Non-profit agencies benefit from comprehensive customer relationship management tools that connect key functions.

Just as is the case in the for-profit world, non-profit organizations (NPOs) have customers. They may be referred to as “constituents,” “clients,” or other words, but they are, in fact, treated in much the same ways as for-profit organizations treat customers.

Relationships are critical for non-profit organizations. Most are highly dependent on private donations to keep fulfilling organizational missions. NPOs need to communicate effectively, track and record relationships and pinpoint the messages that resonate.

Unlike for-profit entities, non-profit groups also often are active in planning and managing events, recruiting and training volunteers, and stewarding those gifts to ensure proper compliance with any terms of the contribution. Managing these relationships, many of which are deeply personal and emotionally based, require powerful tools to track and manage the experiences and outcomes.

For nonprofit organizations, it is important to have the right customer relationship management (CRM) system in place. Unfortunately, all too often, non-profit agencies that are constrained for resources settle for a CRM that fails to deliver or has unnecessary complexity.

A CRM system is an integrated software solution that combines multiple functions in one platform.

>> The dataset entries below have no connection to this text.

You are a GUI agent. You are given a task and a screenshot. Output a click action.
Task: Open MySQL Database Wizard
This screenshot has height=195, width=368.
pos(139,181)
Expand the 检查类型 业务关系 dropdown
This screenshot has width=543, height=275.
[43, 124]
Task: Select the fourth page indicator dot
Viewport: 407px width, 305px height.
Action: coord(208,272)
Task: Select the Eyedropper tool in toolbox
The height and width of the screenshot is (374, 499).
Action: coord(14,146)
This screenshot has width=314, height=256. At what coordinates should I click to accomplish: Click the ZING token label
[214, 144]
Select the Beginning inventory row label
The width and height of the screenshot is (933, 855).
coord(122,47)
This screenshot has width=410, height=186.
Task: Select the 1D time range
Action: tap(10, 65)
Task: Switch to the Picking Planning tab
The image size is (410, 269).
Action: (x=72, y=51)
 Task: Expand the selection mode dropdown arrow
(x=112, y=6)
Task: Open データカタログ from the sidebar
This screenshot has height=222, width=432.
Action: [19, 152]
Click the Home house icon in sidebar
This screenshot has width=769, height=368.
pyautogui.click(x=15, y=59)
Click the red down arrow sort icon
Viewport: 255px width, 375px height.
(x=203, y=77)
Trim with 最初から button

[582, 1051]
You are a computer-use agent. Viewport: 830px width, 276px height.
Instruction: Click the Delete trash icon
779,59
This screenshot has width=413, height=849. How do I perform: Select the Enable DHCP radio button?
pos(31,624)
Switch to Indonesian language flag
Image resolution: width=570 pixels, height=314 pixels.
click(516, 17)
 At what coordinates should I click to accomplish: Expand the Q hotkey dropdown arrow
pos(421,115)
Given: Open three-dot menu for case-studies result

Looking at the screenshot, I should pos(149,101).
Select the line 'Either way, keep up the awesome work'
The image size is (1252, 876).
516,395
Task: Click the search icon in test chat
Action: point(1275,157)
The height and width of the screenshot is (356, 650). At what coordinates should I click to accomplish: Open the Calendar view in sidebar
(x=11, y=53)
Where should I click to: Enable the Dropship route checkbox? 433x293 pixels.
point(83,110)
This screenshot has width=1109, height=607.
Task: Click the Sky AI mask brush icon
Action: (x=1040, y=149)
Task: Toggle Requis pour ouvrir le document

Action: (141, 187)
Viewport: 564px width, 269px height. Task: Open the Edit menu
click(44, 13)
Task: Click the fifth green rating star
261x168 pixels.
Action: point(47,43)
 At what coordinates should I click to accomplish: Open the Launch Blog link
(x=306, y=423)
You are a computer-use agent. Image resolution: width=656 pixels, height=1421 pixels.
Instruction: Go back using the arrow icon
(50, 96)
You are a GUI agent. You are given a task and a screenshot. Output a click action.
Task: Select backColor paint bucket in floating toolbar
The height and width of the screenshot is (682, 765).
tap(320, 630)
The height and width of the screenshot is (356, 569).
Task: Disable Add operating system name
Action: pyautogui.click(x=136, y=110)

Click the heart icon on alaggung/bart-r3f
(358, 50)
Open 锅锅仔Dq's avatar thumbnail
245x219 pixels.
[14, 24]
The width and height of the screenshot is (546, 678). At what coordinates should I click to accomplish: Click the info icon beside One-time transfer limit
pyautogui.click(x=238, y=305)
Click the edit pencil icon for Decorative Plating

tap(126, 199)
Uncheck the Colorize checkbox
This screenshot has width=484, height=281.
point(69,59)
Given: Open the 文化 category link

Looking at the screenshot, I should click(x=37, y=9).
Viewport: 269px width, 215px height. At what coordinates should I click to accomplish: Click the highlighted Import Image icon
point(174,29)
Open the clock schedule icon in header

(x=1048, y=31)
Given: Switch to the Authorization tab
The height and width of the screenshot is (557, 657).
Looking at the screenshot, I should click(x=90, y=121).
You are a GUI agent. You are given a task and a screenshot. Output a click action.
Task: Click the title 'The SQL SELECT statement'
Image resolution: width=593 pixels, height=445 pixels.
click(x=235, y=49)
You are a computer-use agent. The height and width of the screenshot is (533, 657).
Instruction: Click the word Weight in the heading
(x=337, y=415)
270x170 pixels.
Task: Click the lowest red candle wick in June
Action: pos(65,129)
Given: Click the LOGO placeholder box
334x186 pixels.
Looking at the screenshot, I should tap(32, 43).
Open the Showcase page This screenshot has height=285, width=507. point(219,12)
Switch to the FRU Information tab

Many CRM systems for non-profit organizations offer functionality that handles the following:

  • Contribution management and reporting
  • Fundraising campaign management
  • Relationship management, including assigned relationships with staff
  • Grant management
  • Corporate and foundation relationships
  • Alumni or constituent data management
  • Email marketing, including email campaigns, surveys, and preferences
  • Newsletter subscriptions
  • Membership management
  • Volunteer management
  • Social media integration

The functionality needed can vary widely based on the type and size of the organization. The type of CRM software selected can also usually be customized to fit preferences and needs.

Here is a closer look at 5 ways CRM solutions work for non-profits.

1. Comprehensive Financial Management

For most non-profit organizations, it is essential to have accurate and timely processes in place to record, acknowledge, receipt, and report on contributions. Some non-profits simply want to record that a donation has been received. For others, it is essential to track the desired purpose of the donations to a particular fund, cause, or priority. Your CRM should also allow for complex reporting about the types of contributions received either from a donor, to a preferred fund, or during a campaign.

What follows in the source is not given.